At dinner, my father slammed his plate onto the table. “Cookies," he announced.
My mother didn’t look up from her book, an orange Penguin with pages loose in their binding. “There may be a box in the pantry," she said, chewing from the edge of her mouth. “I’d finish your dinner first."
“I mean computer cookies," my father clarified.
“What about them?" My mother disinterest was palpable.
“We should delete them every day. Clear the cache. Like a garbage bin." My father mimed emptying a wastepaper basket into a larger bin and knocked a fork to the ground.
“I don’t see the harm in that," my mother agreed, head still down in her book.
I told her that the routine expunging of the cookies and cache would mean having to enter her library code each time she went to the library website since the browser wouldn’t save the twenty-two digits in memory for her anymore. Only then did she look up from her book and frown at my father.
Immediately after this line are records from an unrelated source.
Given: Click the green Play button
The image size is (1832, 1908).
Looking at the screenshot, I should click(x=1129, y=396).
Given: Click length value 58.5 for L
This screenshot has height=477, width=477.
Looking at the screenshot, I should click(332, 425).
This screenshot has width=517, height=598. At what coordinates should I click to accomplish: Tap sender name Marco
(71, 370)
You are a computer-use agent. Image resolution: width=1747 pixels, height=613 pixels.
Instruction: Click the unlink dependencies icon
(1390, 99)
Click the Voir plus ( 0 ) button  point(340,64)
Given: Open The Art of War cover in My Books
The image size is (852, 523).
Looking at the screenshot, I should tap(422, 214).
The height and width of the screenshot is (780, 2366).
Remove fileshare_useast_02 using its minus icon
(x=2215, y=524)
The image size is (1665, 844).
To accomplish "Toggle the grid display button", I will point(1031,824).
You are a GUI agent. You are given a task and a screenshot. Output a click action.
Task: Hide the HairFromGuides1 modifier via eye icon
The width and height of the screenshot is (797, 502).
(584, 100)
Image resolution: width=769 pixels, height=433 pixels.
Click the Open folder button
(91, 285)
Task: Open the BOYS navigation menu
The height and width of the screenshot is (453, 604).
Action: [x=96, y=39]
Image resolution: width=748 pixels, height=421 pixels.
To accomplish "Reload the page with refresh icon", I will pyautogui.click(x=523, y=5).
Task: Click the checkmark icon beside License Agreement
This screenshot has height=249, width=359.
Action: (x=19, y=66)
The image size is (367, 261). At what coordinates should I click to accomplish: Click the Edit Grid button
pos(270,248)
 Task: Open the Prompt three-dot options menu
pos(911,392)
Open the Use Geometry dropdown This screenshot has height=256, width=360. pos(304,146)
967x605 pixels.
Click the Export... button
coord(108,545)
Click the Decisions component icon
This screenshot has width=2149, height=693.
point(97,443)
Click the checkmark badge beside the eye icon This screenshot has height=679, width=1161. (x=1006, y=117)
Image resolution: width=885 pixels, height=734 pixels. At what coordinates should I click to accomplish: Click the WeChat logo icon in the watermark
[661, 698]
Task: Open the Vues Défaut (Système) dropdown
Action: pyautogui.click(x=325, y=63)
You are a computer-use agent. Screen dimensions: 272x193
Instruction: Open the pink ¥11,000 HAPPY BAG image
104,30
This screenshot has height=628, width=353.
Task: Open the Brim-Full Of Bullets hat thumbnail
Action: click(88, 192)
“That," she said. “I wouldn’t like to do that."
“No. No problem," my father replied. “Already thought of. Already solved. I saved a text file on the desktop. Copy paste every time you want to go to your library account. Almost no additional time whatsoever."
My mother thought about this.
“Edward Snowden," my father said warningly.
“I suppose," she finally decided. “For safety."
“And that," my father told me later, “is how she won’t be able to search the history and see what we have been up to."
I disliked the way he included me in his we.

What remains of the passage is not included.